Lo que no te cuentan sobre las sanciones a Venezuela y sus efectos reales
Sanciones a Venezuela: una negociación en la sombra que cambia todo
El país está en medio de una negociación de baja intensidad sobre su futuro, tras los hechos de enero. Pero nadie habla claro sobre qué significa realmente mantener o levantar sanciones económicas contra Venezuela.
Lo que pocos dicen sobre las sanciones
El debate público está atrapado en argumentos repetidos y polarizados: unos dicen que las sanciones no sirven porque Cuba e Irán siguen igual; otros que son la única presión eficaz. La realidad es más compleja. Estos regímenes se sostienen brutalmente desde dentro. Nadie externo intervendrá para resolver un conflicto local.
¿Qué ha hecho EEUU realmente?
Desde Obama, pasando por Trump y Biden, hasta el actual gobierno de Trump (2025–2026), la política estadounidense hacia Venezuela ha combinado sanciones duras con dosis variables de pragmatismo. La idea clara es usar estas medidas como palanca para presionar, no solo castigar.
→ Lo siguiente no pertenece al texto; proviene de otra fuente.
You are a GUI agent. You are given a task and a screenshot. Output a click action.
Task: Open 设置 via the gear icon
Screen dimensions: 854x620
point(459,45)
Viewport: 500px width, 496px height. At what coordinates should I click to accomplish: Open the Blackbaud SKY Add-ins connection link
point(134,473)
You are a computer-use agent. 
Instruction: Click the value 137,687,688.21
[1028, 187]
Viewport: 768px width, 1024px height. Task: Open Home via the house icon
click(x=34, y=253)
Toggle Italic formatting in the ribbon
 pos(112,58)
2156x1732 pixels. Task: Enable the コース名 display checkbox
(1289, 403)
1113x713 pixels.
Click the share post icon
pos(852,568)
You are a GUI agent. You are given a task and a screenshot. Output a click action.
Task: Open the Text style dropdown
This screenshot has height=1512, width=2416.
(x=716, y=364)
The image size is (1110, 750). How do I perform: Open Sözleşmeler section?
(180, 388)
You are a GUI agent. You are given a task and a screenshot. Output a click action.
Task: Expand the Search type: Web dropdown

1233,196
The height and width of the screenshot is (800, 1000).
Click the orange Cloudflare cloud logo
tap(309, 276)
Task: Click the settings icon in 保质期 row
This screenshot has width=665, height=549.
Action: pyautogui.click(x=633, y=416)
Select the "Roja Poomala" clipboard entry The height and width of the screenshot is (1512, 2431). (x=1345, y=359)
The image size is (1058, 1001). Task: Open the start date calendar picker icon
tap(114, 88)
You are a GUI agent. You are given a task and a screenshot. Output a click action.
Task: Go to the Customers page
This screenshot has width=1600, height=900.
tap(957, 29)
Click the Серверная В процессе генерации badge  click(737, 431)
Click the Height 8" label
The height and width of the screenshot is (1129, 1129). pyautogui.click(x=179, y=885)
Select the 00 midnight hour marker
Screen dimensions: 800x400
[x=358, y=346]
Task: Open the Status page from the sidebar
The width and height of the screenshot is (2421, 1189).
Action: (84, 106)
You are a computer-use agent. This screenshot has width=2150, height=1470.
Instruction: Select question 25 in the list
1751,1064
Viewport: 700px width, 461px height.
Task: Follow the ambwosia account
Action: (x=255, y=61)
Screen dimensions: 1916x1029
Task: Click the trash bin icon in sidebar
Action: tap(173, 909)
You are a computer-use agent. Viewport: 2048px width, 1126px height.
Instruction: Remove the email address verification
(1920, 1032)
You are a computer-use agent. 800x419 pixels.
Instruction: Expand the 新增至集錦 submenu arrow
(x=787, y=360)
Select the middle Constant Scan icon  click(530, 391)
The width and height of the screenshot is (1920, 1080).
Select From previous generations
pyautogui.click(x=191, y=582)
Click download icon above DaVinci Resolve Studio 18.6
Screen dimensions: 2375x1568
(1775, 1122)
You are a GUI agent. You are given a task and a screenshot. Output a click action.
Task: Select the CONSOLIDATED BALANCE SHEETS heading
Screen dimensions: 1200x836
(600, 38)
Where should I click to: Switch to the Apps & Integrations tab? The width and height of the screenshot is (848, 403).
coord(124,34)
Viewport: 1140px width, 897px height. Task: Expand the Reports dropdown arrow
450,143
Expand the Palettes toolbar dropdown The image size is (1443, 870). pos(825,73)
- Obama inició sanciones a funcionarios en 2015, congelando activos y negando visas.
- Trump (2017-2021) escaló con embargo total al sector público, sanciones a empresas y prohibiciones en el mercado petrolero.
- Biden suavizó tácticamente, permitió operaciones limitadas a Chevron, liberó fondos bajo monitoreo internacional y facilitó negociaciones en Barbados, pero mantuvo las sanciones cuando no hubo avances.
- El segundo gobierno Trump (2025-presente) volvió a endurecer, con un bloqueo casi total y presión militar.
El giro silencioso tras el 3 de enero de 2026
Lo que nadie te dice: tras la crisis, Washington se reunió en secreto con Delcy Rodríguez, actual presidenta interina designada originalmente por Maduro. Altos funcionarios clave (CIA, Comando Sur y otros) han estado negociando temas petroleros, mineros y han restablecido relaciones diplomáticas.
Eliminar sanciones acuerpando a un interlocutor que antes se sancionaba llama a romper con los prejuicios y analizar qué intereses están en juego. Mientras la oposición democrática se enfrascaba en discusiones ideológicas internas, se perdía la oportunidad de influir en decisiones clave.
¿Por qué esto cambia todo?
Porque la política estadounidense es pragmática y siempre orientada a sus intereses, no a ‘valores democráticos’ abstractos. Esta flexibilidad entre sanciones severas y negociación muestra que Washington ajusta su estrategia según convenga más, sin fidelidad ideológica.
Mientras tanto, la oposición venezolana sigue atrapada en polarizaciones internas que paralizan cualquier acuerdo de fondo para enfrentar la crisis real del país.
¿Qué viene ahora?
El escenario lógico es una escalada en la negociación clandestina con el régimen oficial, usando la presión económica como moneda de cambio. La oposición, si no abandona discusiones ideológicas improductivas, quedará al margen de las decisiones internacionales que sí definirán el futuro inmediato.
La gran pregunta es: ¿seguiremos permitiendo que la polarización nos divida cuando la estrategia estadounidense se mueve con pragmatismo y poco escrúpulo?